Ce n’est que récemment que Excerpts From Chapter 3: The Mind Runs A Net Of Rabbit Paths, le nouvel album de Rats on Rafts, est sorti. Le groupe originaire de Rotterdam suit sa propre voie depuis des années. Un exemple de cette indépendance est que le dernier album est sorti sur leur propre label Kurious Recordings et a été enregistré entièrement en analogique. Et le groupe a annoncé un certain nombre de concerts en avril et en mai. C’est le moment parfait pour discuter avec le chanteur David Fagan.

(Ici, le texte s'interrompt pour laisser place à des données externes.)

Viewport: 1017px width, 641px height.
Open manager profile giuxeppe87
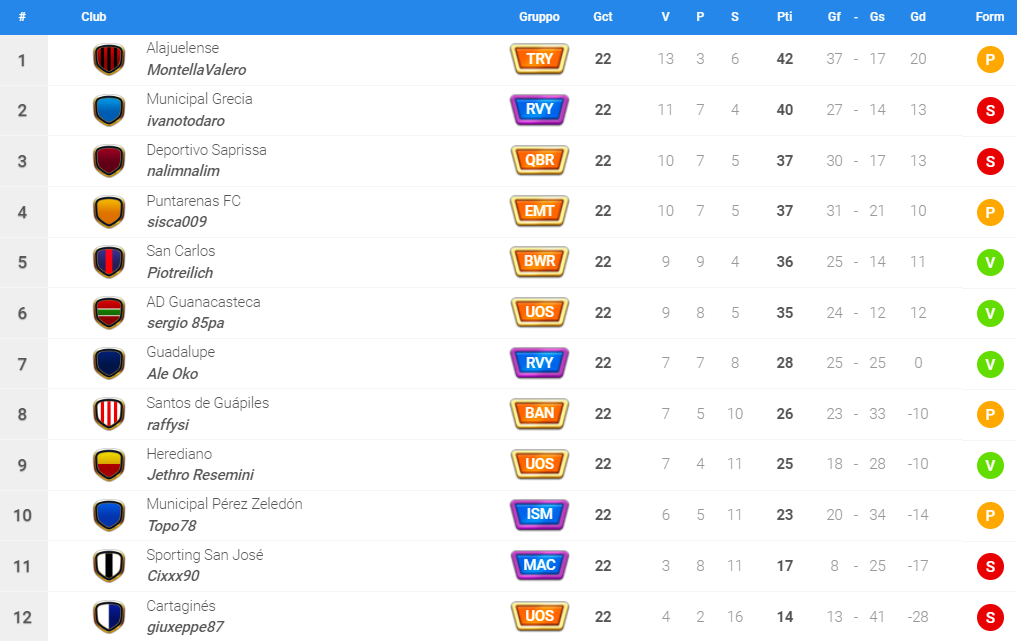click(x=185, y=627)
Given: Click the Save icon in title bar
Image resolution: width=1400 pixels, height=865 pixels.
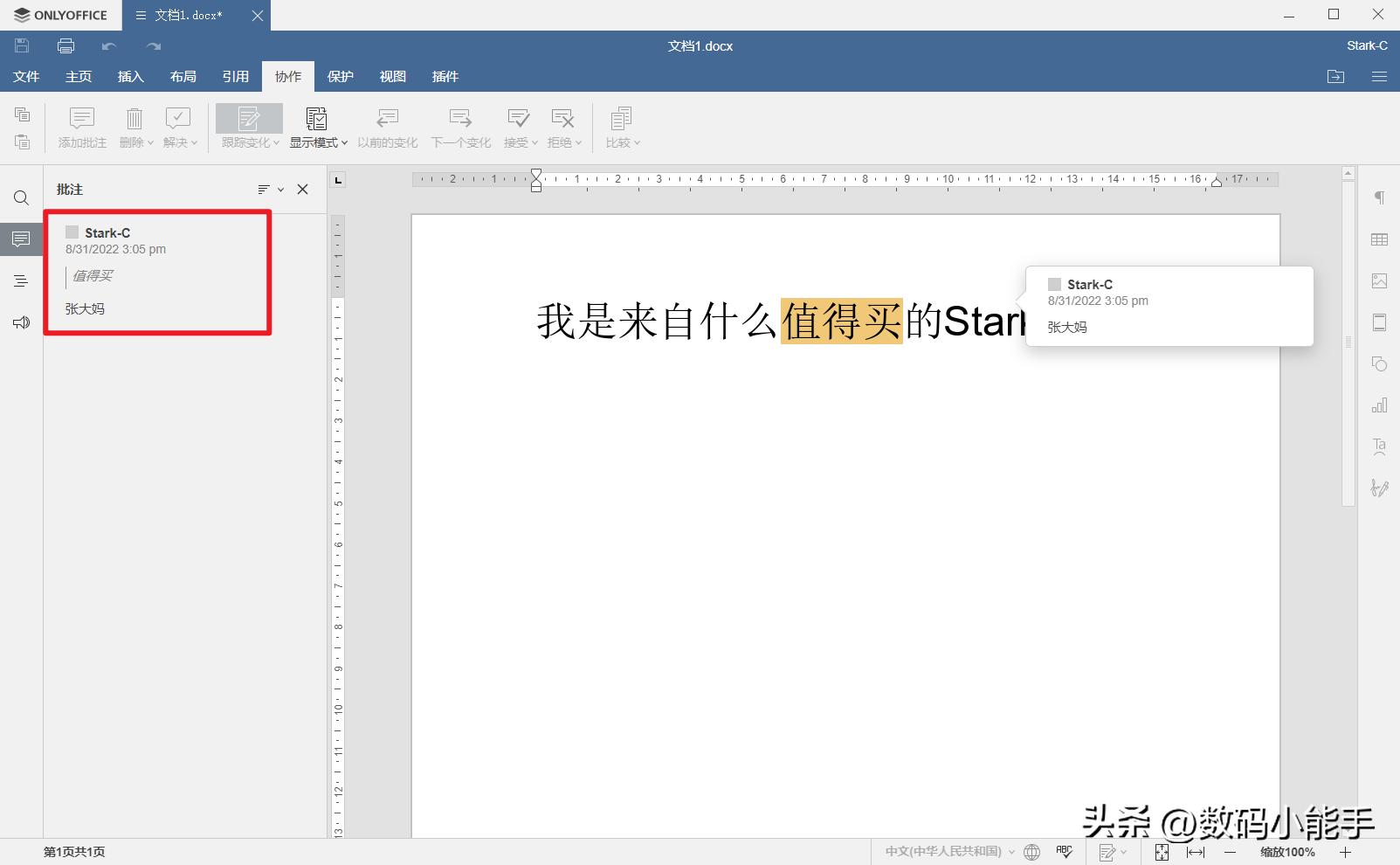Looking at the screenshot, I should point(22,46).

Pour aller droit au but : votre album a été enregistré en analogique. Pourquoi est-il si important que votre musique soit enregistrée de cette façon ?
Il y a tellement plus de ressentis dans le son lorsque vous l’enregistrez en analogique et que vous le coupez directement de la bande maîtresse. Toute l’expérience du groupe est liée au vinyle. Bien sûr, on ne peut plus échapper au numérique, mais cela ne fonctionne pas pour nous. Je peux vous donner des détails techniques, mais il vaut mieux utiliser vos oreilles. Vous pouvez écouter à la fois notre CD et notre LP et vous remarquerez la différence de son et de qualité. Je l’ai remarqué pour la première fois lorsque j’ai commencé à acheter des disques originaux des années 70 ou 80 d’albums que j’avais achetés sur CD quand j’étais adolescent. Leur son était si cool. Si le signal reste complètement analogique, vous conservez une certaine qualité qui est essentielle à certaines musiques. Avec la numérisation, un certain sentiment disparaît et il y a une déformation du personnage. C’est aussi assez logique que tout devienne différent quand vous changez le son en zéros et en uns.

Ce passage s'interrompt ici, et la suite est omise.